Why did they do that? I really don’t get it, and I wish they would release a statement about it. What’s interesting to me is that GLAAD has blogged about their displeasure with this, but they took a… different tack than me, and one that I am not 100% sure I can get behind. Some of their issues coincide with mine: the weird man-hating lesbian schtick, the interesting but bizarre construction of Babs as a bisexual. However, one of their points appears to be “YOU PROMISED US HARGITAY ON GRIFFIN ACTION AND WE DIDN’T GET IT YOU BASTARDS” which… I don’t even know. Just because someone has a lesbian fanbase, the lack of a lesbian kiss in the episode — even if one was filmed and then not used — constitutes a betrayal of the fans’ trust. It’s a stupid, heteronormative, totally annoying decision, but probably not exactly for the reason you cite.

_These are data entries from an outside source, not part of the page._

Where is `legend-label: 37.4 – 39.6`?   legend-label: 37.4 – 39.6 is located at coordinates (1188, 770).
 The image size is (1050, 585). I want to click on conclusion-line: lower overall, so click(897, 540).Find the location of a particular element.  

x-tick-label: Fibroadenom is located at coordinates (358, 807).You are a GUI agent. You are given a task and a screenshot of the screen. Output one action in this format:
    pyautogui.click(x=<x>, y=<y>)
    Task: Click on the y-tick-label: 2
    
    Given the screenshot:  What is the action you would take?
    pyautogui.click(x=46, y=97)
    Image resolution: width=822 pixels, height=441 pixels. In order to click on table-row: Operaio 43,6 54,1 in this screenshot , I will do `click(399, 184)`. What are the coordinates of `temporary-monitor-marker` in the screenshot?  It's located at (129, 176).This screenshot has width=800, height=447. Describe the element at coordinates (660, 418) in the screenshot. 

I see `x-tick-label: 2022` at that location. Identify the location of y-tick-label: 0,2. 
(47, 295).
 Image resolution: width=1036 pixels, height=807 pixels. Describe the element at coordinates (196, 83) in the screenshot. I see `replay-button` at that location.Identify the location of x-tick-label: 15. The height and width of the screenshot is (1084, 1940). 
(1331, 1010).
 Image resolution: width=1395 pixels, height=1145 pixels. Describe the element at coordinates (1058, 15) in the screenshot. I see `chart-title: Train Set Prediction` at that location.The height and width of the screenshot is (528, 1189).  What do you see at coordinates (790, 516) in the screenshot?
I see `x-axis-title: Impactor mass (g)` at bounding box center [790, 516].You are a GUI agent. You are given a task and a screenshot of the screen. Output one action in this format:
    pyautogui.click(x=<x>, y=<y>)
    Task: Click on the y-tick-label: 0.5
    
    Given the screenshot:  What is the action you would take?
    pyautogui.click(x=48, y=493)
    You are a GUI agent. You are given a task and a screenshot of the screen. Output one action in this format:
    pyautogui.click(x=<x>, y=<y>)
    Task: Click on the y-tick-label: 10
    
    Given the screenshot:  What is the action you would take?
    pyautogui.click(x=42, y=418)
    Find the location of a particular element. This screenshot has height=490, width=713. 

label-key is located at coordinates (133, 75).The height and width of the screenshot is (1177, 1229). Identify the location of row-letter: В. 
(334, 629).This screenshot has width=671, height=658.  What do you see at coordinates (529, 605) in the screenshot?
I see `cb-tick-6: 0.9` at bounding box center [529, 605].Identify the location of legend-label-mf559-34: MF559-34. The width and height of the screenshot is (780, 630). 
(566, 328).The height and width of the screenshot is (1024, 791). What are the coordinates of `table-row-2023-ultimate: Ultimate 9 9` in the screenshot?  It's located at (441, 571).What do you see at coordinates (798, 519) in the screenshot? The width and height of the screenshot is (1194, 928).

So, anyhow, there it is: “PC” in a nutshell. It’s just a very strange episode full of very strange decisions that seem, as that GLAAD blog post points out, very atypical for the otherwise LGBT-friendly Law and Order: SVU. Never mind that NBC’s sudden backpedal on the lesbian kiss just doesn’t make sense and they have yet to offer a satisfying rationale, if one even EXISTS. It’s one of those episodes that just makes you stare at it and go, “What were the writing staff thinking?!” when it’s all over. Which is a shame, because I rather like the show, and the cast, and I feel like the actors did their level best with a script that is just chock full of WTF from my point of view.